[Objectives]
[1] List the open intervals on which the calculus solution states its formula for the derivative y'(x).
[2] Carry the calculus solution forward past its final sentence.

Answer to Question #104509 in Calculus for Aman

The curve $y^3=x^2-1$ coincides with the graph of the function $\quad \quad y(x)={ \left( { x }^{ 2 }-1 \right) }^{ \frac { 1 }{ 3 } }\quad \quad$

1) The function is defined on $\left( -\infty ,+\infty \right)$ .

2) The function is continuous in the domain of definition, since it is elementary.

3) The function is even , so the graph of the function is symmetric about the axis 0Y.

4) ${ y }^{ ' }(x)=\frac { 2 }{ 3 } x{ \left( { x }^{ 2 }-1 \right) }^{ -\frac { 2 }{ 3 } },x\in \left( -\infty ,-1 \right) \cup \left( -1,1 \right) \cup \left( 1,+\infty \right)$ .

5)By definition , the line $x=a$ is the vertical tanget to the graph of the function at the point $(a,y(a))$ if the function is continuous and $\lim _{ x\rightarrow a }{ \frac { y(x)-y(a) }{ x-a } } =\infty$

$y(1)=0, y(-1)=0$ $\lim _{ x\rightarrow 1 }{ \frac { { \left( { x }^{ 2 }-1 \right) }^{ \frac { 1 }{ 3 } }-0 }{ x-1 } =\lim _{ x\rightarrow 1 }{ \frac { { \left( x+1 \right) }^{ \frac { 1 }{ 3 } } }{ { \left( x-1 \right) }^{ \frac { 2 }{ 3 } } } } =\infty } ,$ $\lim _{ x\rightarrow -1 }{ \frac { { \left( { x }^{ 2 }-1 \right) }^{ \frac { 1 }{ 3 } }-0 }{ x+1 } =\lim _{ x\rightarrow -1 }{ \frac { { \left( x-1 \right) }^{ \frac { 1 }{ 3 } } }{ { \left( x+1 \right) }^{ \frac { 2 }{ 3 } } } } =\infty } .$ Thus, the function $y(x)$ is not differentiable at the points $x=-1, x=1$. The lines $x=-1,x=1$ are the vertical tangents to the function graph.

[Supplied entries]
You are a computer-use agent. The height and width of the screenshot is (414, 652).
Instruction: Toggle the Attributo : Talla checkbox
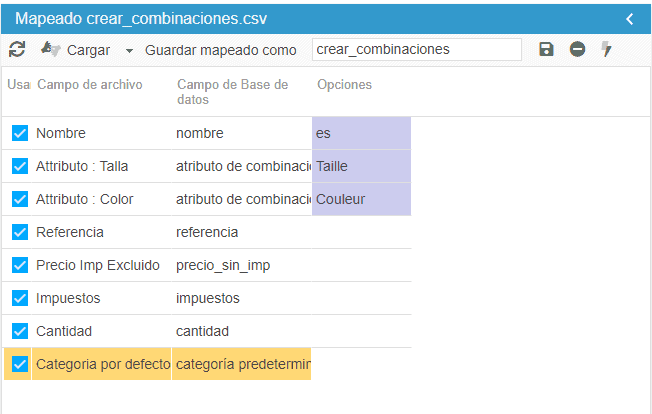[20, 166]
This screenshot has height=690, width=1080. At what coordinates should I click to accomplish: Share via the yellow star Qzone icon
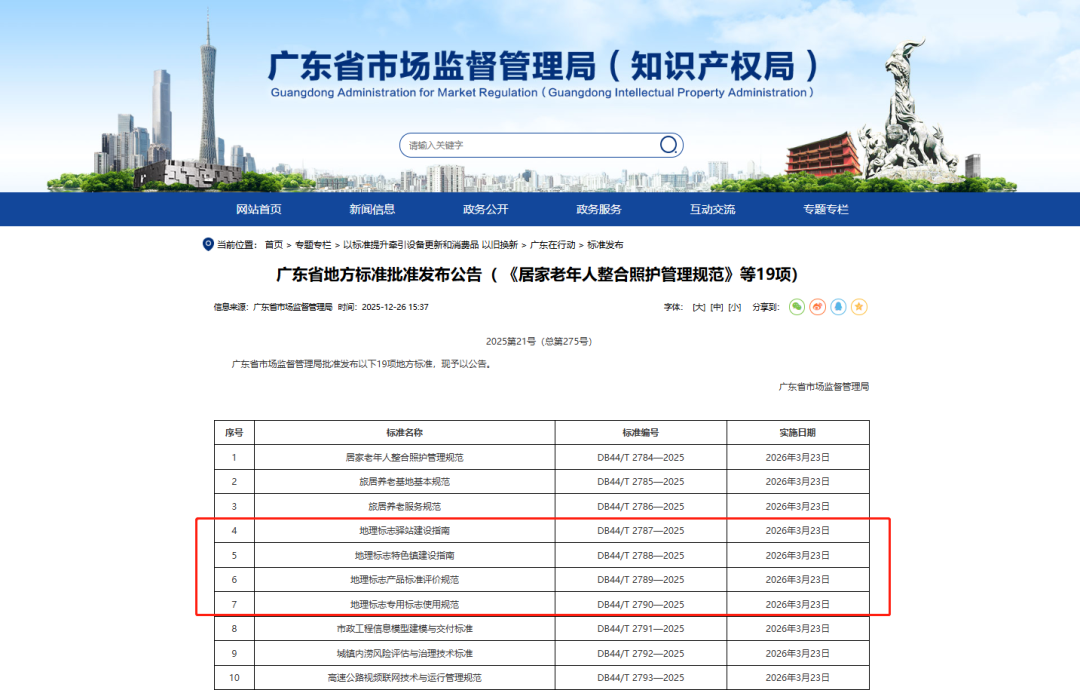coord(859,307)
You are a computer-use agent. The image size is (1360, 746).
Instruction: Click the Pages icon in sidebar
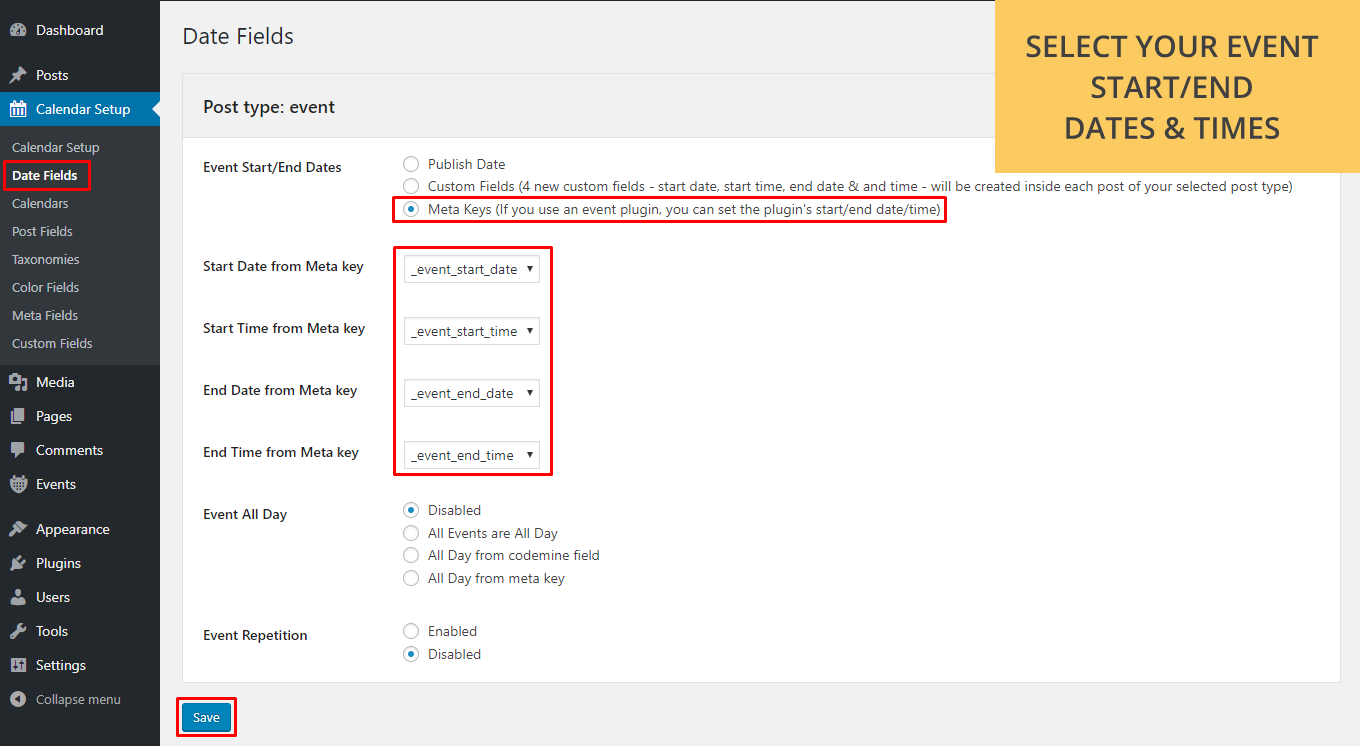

[Exercise results]
[1] (−∞, −1), (−1, 1), (1, +∞)

[2]
6) The function increases in the intervals $\ \left( 0,1 \right) ,\ \left( 1,+\infty \right)$ , since $y'(x)>0$

The function decreases in the intervals $\left( -\infty ,-1 \right) , \left( -1,0 \right)$, since $y'(x)<0$

7) From 6) it follows that x=0 is a point of local and global minimum $\ { y }_{ min }=y(0)=-1$ . $\lim _{ x\rightarrow +\infty }{ { \left( { x }^{ 2 }-1 \right) }^{ \frac { 1 }{ 3 } }=+\infty }$ The range of function is $\left[- 1,+\infty \right)$

8) $\quad { y }^{ " }(x)=\frac { 2 }{ 3 } { \left[ { \ \left( { x }^{ 2 }-1 \right) }^{ -\frac { 2 }{ 3 } }-\frac { 4 }{ 3 } { x }^{ 2 }{ \left( { x }^{ 2 }-1 \right) }^{ -\frac { 5 }{ 3 } } \right] }$ $=-\frac { 2 }{ 9 } { \left( { x }^{ 2 }-1 \right) }^{ -\frac { 5 }{ 3 } }\left( { x }^{ 2 }+3 \right)$

$y"(x)>0$ if $x\in [0,1)$ , $y"(x)<0$ if $x\in(1,+\infty)$ . Hence function is convex down in $(0,1)$ and convex up in $(1,+\infty)$ .